Ähnlich wie diese erste Key Lecture löste auch das Abschlussstatement von Miriam Meckel kontroverse Diskussionen aus. In ihrem Kampf für mehr Frauen in Führungspositionen konnten einige Teilnehmer_innen kein befreiendes Potential mehr sehen – relevant sei diese Diskussion nur für einen verschwindend kleinen Teil der (weißen, deutschen, gebildeten) Frauen.
So hatte die klischeehafte Zeichnung von Genderrollen in den zentralen Reden überlagernde Effekte. Die große thematische Offenheit der Foren, die oft sehr fundierten Thesen und erhellenden Gespräche wurden darin nicht widergespiegelt. All die Diskussionen über Marginalisierung von Nichtweißen, über die Instrumentalisierung von Frauenrechten zur Stigmatisierung Nichtdeutscher und über ein Leben jenseits der Zweigeschlechtlichkeit - nur bunte Farbtupfer am Rande der wieder in den Mittelpunkt gerückten "Geschlechterkämpfe"?
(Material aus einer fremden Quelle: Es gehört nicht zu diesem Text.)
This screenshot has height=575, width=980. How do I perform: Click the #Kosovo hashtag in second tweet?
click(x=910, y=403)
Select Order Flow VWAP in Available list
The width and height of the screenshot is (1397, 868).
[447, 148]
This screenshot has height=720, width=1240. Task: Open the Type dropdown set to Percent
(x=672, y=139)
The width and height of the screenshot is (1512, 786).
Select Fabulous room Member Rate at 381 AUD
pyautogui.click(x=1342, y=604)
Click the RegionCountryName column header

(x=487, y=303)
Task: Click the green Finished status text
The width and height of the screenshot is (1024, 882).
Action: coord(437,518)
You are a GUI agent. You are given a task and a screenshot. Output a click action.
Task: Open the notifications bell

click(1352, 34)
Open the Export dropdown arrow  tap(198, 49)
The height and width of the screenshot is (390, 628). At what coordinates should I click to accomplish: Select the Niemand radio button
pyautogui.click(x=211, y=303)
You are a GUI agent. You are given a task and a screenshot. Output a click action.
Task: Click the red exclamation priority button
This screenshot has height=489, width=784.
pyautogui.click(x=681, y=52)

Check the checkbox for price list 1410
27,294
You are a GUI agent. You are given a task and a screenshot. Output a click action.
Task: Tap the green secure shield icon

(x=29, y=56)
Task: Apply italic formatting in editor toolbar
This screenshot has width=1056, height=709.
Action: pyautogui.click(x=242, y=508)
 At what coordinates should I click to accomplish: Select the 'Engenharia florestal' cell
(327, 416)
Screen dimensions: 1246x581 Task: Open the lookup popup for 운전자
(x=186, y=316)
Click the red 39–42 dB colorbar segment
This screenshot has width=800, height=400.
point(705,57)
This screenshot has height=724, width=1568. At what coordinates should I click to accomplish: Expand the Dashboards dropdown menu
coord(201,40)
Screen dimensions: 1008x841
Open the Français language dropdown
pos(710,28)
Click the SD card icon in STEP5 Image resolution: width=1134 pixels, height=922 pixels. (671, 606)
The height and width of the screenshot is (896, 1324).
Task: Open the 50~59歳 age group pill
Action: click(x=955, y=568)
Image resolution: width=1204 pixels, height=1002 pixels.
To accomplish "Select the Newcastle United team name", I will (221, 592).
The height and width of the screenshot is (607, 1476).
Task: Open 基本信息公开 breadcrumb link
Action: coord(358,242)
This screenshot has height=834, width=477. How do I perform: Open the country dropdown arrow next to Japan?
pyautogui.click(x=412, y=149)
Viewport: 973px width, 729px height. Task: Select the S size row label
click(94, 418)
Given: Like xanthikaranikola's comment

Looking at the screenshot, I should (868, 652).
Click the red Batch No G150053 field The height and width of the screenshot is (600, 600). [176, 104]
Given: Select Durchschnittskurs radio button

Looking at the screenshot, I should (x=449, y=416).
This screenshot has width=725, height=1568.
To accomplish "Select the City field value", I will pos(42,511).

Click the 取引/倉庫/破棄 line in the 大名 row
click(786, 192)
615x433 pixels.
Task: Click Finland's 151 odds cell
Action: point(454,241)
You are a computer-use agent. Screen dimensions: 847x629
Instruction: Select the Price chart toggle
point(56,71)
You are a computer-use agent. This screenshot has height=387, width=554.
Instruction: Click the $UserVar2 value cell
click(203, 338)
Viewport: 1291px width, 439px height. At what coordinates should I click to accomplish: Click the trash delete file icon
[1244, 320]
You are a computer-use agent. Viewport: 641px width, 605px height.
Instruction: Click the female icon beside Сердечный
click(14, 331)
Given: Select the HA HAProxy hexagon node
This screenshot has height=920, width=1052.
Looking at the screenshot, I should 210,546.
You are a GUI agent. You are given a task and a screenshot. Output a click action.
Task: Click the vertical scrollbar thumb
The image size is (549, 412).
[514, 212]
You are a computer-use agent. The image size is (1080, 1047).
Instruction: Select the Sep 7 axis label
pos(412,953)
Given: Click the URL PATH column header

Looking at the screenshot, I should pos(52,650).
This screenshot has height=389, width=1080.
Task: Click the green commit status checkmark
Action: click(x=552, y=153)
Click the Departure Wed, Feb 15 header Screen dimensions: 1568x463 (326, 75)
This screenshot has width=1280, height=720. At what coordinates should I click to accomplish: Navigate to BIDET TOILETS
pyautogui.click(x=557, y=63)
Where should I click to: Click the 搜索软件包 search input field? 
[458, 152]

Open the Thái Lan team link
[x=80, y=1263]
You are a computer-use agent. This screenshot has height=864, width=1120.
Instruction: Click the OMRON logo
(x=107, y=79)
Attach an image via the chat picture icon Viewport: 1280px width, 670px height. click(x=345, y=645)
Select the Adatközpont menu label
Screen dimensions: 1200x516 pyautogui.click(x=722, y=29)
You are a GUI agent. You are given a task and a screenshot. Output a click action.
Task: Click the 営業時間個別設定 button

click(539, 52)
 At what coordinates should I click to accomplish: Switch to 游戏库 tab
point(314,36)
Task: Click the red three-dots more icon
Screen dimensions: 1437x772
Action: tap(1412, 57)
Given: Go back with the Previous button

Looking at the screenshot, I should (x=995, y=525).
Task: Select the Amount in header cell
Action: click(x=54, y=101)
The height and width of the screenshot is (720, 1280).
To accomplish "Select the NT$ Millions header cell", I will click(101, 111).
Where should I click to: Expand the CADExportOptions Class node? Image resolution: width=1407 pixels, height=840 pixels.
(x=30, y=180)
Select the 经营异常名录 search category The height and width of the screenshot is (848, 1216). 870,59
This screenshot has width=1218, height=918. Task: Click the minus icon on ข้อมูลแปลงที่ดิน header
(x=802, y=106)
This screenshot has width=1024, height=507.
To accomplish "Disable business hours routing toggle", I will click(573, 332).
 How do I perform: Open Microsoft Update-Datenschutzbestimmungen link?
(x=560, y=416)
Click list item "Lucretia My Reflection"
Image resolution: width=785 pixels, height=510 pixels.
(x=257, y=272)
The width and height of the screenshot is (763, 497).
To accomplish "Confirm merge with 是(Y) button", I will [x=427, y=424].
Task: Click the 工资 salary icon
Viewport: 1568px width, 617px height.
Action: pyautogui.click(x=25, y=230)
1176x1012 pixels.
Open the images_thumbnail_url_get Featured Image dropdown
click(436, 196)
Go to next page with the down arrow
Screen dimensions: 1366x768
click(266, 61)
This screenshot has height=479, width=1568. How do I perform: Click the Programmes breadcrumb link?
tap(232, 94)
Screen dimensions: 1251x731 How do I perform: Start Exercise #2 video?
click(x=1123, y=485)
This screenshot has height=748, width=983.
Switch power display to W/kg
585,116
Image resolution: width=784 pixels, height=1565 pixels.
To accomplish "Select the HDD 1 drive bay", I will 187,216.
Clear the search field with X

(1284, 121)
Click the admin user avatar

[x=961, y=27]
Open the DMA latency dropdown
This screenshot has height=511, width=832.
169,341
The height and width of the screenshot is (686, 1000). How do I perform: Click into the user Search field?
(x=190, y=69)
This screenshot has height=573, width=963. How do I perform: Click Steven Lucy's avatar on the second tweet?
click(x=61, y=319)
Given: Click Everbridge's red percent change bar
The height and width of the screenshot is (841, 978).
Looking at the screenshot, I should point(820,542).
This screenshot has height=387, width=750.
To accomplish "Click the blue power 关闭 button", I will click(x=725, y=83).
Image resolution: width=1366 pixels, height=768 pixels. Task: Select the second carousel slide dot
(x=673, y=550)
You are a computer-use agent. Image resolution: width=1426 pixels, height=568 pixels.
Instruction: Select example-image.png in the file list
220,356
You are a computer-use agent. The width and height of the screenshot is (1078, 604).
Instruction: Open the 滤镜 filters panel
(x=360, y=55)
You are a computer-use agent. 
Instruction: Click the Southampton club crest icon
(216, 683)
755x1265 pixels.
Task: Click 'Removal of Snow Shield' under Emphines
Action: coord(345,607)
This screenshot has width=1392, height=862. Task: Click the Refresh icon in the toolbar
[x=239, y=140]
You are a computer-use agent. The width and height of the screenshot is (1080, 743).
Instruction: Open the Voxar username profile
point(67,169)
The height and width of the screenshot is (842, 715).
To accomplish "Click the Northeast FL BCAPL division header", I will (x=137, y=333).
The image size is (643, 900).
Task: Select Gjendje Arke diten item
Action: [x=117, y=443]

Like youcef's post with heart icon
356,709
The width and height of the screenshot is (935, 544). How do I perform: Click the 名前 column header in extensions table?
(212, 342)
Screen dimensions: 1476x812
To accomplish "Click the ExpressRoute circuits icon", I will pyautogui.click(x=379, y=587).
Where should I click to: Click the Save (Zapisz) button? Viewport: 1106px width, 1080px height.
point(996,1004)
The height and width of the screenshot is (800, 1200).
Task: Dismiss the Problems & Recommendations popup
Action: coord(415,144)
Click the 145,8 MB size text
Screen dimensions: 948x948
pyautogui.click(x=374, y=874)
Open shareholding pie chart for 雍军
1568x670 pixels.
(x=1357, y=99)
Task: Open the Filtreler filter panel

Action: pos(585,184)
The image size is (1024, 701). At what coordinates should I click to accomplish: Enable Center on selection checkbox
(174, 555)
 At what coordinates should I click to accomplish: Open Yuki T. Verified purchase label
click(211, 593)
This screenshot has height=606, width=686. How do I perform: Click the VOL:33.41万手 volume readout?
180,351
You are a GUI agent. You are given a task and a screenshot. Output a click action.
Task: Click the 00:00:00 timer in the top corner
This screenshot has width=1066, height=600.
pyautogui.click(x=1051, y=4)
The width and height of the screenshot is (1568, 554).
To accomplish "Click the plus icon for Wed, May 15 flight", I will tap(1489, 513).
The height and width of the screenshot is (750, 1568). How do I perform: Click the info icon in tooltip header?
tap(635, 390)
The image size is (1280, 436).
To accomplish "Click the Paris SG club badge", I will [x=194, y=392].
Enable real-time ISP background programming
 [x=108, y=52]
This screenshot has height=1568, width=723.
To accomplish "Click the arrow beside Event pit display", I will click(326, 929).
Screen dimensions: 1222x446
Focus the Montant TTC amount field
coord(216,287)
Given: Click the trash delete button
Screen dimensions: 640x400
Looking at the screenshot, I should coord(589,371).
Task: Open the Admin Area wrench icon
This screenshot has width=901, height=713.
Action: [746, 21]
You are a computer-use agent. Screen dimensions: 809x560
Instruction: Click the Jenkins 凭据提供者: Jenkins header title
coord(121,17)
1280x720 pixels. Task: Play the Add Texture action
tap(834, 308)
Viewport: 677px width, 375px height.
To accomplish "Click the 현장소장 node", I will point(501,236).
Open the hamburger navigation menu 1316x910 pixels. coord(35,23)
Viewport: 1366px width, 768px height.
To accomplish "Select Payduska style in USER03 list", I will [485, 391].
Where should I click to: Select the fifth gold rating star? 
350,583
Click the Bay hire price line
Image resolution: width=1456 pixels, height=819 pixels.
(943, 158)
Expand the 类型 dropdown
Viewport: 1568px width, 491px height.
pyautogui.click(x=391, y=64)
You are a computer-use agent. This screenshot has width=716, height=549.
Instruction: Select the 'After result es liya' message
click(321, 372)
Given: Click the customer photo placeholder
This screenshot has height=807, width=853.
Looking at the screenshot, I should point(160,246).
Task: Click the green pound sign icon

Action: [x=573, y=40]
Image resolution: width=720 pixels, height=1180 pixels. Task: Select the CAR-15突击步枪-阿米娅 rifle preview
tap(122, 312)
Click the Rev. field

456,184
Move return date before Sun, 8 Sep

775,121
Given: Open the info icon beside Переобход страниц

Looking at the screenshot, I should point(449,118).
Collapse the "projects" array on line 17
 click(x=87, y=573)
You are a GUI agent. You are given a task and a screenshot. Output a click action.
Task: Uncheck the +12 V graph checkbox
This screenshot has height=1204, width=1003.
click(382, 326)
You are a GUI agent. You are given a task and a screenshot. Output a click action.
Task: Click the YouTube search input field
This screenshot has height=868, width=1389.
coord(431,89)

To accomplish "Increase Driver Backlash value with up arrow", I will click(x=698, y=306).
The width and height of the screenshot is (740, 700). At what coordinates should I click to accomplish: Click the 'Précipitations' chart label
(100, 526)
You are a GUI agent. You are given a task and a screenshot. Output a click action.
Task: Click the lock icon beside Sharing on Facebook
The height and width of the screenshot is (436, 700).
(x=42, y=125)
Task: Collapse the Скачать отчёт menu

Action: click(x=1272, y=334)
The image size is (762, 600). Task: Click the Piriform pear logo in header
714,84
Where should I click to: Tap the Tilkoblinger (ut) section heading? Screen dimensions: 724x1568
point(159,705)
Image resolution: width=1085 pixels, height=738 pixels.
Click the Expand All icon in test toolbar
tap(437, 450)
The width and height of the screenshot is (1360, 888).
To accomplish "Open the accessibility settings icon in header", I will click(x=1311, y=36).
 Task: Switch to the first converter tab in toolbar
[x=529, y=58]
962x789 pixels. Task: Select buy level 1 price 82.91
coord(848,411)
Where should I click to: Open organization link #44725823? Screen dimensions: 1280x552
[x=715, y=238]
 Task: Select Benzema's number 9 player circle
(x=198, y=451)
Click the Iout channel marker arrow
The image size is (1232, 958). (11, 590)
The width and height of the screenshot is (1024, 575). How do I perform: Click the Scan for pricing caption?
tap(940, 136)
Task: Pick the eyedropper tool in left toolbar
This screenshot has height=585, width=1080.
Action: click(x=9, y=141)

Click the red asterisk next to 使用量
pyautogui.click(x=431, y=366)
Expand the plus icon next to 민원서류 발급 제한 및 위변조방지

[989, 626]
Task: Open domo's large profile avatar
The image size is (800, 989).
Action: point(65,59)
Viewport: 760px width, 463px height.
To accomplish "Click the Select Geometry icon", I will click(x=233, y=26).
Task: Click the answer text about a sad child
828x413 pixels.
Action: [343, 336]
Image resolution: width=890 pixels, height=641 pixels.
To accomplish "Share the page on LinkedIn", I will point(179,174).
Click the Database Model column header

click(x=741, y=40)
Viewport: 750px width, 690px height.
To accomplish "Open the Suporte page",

Claudia von Braunmühl machte in ihrer Zusammenfassung des Kongresses deutlich, dass Diskriminierung mehrere, komplex verschränkte Ebenen umfasst. Sie drückte ihre Überzeugung aus, dass Geschlechterpolitik immer in eine umfassende Gesellschaftskritik eingebunden werden muss. In ihrer Rede war die Vielseitigkeit der Diskussionen und Foren noch einmal zu spüren.
Mit dem Ende des Kongresses stellt sich die Gretchenfrage: Wozu das Ganze? Zu begrüßen ist, wenn an so prominenter Stelle den unterschiedlichen Blickwinkeln gegen Unterdrückungsmechanismen Raum geboten wird. Bei der Kritik darf es aber nicht bleiben. Missstände aussprechen zu können, ist nur ein Etappenziel. Prekäre Arbeitsbedingungen, rassistische Strukturen, sexistische Gesetzgebungen müssen auch verändert werden.